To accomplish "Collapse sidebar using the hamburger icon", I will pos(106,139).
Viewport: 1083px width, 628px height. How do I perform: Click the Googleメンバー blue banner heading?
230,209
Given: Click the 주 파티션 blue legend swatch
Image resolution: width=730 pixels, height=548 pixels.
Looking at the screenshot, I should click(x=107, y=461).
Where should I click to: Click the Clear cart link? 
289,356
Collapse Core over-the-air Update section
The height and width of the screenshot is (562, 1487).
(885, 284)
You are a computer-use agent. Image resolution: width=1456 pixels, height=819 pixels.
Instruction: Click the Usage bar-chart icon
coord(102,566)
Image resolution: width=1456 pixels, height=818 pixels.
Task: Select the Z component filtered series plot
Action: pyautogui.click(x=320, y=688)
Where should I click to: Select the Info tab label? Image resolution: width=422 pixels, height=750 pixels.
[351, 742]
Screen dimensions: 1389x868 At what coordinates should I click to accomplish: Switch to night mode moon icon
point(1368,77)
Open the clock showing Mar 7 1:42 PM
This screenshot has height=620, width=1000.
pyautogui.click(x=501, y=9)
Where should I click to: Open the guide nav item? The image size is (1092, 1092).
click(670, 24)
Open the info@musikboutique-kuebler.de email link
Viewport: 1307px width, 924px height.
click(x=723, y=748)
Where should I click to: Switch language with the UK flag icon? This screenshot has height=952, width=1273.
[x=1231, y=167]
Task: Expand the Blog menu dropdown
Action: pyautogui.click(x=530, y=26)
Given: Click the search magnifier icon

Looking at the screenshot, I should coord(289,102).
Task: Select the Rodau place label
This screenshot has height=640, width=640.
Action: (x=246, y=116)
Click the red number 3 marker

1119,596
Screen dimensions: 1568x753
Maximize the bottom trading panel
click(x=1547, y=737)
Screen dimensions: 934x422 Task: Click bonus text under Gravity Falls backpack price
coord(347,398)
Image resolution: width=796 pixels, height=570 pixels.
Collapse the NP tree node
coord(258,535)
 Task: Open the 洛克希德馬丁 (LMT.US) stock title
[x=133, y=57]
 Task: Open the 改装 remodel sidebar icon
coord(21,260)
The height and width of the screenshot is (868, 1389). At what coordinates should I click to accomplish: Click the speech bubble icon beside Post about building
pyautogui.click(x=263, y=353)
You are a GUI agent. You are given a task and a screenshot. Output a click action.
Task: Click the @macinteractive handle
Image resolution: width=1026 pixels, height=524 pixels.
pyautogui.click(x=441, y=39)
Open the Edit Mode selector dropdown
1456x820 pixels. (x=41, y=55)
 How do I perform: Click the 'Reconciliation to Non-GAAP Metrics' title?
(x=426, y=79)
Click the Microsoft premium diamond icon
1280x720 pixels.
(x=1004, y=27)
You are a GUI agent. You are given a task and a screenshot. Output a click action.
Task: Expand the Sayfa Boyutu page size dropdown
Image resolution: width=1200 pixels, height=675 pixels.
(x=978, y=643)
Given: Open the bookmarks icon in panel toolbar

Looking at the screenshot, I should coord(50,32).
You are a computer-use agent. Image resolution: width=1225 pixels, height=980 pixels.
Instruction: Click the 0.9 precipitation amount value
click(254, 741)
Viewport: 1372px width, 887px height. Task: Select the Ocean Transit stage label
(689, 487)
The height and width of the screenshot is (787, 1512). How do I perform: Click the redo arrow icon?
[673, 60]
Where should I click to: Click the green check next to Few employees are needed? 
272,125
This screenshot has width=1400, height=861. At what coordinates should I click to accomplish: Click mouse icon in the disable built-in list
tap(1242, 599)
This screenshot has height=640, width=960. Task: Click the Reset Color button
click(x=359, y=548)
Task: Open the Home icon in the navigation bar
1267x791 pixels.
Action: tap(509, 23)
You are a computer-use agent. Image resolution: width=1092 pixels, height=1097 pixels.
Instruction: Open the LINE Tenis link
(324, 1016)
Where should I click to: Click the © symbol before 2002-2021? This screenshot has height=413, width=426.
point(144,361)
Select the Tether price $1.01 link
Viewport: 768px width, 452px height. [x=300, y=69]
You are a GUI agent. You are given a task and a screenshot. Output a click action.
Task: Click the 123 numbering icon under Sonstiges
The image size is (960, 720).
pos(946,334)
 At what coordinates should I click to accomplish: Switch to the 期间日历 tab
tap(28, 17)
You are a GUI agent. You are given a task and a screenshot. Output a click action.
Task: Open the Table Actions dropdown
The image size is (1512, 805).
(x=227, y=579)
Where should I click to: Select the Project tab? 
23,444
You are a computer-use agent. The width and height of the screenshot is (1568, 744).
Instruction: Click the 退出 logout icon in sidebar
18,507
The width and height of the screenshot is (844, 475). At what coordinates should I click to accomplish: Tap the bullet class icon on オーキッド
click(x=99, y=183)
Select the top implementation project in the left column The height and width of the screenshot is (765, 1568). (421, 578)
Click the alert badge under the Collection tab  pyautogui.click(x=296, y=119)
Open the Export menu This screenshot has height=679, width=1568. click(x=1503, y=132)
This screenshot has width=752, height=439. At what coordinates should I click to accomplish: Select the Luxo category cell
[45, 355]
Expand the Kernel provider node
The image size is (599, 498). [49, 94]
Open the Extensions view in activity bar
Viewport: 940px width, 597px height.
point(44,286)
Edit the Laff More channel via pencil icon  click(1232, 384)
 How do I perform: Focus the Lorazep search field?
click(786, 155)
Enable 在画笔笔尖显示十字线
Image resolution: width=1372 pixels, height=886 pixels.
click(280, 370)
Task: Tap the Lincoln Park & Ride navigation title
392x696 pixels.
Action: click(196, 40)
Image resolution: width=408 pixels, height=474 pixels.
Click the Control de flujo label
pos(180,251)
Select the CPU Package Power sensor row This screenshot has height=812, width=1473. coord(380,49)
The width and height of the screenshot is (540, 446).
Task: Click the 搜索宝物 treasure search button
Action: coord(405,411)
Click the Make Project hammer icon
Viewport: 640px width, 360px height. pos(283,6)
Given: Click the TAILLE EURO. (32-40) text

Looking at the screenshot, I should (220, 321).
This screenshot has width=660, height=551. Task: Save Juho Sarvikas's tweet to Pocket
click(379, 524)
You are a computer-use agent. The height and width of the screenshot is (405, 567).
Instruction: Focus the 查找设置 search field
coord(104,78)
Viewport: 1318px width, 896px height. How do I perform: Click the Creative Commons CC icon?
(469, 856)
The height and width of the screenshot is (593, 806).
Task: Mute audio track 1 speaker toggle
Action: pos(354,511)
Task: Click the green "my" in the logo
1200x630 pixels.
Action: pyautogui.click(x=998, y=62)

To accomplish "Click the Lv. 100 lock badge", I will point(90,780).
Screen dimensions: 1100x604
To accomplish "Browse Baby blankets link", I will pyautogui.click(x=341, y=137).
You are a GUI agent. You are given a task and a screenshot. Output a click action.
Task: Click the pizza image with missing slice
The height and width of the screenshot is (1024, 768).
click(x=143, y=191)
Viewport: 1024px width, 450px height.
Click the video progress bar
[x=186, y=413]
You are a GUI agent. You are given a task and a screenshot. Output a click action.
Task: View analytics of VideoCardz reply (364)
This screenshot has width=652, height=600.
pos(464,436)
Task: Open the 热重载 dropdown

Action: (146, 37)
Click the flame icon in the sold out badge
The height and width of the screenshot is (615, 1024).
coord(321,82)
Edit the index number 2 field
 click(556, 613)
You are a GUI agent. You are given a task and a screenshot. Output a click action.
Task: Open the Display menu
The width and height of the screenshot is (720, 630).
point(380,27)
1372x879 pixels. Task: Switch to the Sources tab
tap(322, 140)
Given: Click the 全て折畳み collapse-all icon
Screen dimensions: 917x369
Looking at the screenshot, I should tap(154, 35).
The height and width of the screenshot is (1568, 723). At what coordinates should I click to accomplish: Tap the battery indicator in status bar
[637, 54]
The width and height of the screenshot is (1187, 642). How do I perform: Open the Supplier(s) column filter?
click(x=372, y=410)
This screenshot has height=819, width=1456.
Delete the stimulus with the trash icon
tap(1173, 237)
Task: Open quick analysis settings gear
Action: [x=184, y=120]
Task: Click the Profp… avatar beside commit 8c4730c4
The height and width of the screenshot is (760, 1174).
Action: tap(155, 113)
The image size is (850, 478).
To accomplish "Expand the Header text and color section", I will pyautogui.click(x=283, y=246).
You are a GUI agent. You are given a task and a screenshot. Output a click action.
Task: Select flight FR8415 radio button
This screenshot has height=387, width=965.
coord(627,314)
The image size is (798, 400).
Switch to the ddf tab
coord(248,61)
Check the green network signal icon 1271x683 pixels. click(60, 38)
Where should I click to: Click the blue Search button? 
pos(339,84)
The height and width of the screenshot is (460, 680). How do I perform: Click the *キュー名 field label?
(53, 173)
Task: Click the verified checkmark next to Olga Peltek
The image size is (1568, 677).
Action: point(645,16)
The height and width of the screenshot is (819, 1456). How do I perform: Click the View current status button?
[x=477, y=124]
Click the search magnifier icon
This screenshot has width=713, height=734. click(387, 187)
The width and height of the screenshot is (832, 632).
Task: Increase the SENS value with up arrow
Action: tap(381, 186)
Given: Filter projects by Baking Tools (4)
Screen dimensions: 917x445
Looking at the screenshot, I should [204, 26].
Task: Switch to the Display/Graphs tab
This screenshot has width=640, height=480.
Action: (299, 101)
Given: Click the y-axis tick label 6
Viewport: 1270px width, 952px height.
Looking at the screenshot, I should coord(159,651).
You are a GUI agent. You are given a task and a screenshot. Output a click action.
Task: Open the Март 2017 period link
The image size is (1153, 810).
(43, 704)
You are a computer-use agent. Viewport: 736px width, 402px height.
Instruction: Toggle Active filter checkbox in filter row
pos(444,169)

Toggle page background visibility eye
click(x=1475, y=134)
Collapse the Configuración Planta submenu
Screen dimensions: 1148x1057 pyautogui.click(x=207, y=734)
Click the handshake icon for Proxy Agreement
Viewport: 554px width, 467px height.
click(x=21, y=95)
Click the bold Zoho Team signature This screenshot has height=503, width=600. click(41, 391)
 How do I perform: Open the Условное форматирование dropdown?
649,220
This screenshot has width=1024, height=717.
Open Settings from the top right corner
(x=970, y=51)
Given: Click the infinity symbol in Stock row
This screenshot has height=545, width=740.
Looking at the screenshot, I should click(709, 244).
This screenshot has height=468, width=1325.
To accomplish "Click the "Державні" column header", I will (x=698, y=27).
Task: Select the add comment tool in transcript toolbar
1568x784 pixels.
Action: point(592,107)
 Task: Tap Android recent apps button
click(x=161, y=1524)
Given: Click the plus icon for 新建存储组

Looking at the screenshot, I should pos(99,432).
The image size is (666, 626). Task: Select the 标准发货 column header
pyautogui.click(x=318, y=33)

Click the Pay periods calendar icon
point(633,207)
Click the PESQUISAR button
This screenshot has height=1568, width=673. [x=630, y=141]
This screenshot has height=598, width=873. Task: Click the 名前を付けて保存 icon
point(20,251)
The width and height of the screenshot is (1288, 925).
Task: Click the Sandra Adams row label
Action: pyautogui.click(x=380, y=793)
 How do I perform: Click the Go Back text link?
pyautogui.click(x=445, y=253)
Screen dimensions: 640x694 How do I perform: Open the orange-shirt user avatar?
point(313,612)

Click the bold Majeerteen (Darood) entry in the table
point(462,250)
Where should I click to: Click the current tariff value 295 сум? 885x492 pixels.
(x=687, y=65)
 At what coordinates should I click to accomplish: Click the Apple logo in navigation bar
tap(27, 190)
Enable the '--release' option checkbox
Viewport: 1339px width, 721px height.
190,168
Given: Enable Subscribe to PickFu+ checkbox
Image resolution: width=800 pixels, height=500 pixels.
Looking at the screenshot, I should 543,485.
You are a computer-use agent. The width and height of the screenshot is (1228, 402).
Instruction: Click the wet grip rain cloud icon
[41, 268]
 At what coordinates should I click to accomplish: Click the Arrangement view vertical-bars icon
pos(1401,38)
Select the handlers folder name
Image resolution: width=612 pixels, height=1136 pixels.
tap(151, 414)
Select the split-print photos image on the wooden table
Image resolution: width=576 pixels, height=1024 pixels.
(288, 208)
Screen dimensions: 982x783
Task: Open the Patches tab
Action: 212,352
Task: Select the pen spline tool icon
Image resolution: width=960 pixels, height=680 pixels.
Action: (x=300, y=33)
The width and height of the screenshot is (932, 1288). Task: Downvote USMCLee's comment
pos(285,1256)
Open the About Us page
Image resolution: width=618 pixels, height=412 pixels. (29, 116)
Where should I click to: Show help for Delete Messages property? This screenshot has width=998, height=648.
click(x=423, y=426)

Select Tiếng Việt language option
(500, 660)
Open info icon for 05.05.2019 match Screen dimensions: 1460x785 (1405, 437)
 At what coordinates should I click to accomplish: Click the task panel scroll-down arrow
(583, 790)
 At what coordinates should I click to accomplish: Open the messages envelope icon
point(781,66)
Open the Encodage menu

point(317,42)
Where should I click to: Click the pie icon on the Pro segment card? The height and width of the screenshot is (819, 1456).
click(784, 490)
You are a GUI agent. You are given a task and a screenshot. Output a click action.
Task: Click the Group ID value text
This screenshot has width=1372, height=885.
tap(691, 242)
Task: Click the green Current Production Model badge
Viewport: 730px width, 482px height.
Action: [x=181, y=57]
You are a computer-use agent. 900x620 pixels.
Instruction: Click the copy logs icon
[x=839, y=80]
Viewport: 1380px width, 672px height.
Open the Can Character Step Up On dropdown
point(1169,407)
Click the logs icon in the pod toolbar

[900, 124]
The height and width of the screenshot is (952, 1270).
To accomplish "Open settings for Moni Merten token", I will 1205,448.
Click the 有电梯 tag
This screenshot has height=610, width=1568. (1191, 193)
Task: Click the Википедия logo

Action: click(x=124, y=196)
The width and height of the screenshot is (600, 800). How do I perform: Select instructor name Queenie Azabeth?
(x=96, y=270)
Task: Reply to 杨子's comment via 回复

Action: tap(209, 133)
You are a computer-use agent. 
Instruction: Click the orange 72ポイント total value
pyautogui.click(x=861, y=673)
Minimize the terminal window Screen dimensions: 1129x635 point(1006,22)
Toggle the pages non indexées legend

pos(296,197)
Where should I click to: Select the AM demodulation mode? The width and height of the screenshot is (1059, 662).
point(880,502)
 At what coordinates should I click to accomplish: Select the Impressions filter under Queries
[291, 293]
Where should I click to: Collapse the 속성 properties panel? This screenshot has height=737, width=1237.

§ §

TASK DESCRIPTION –
Count the lines in the material above that contain the string "navigation", treating case as significant. Give only the number.

RESULT –
3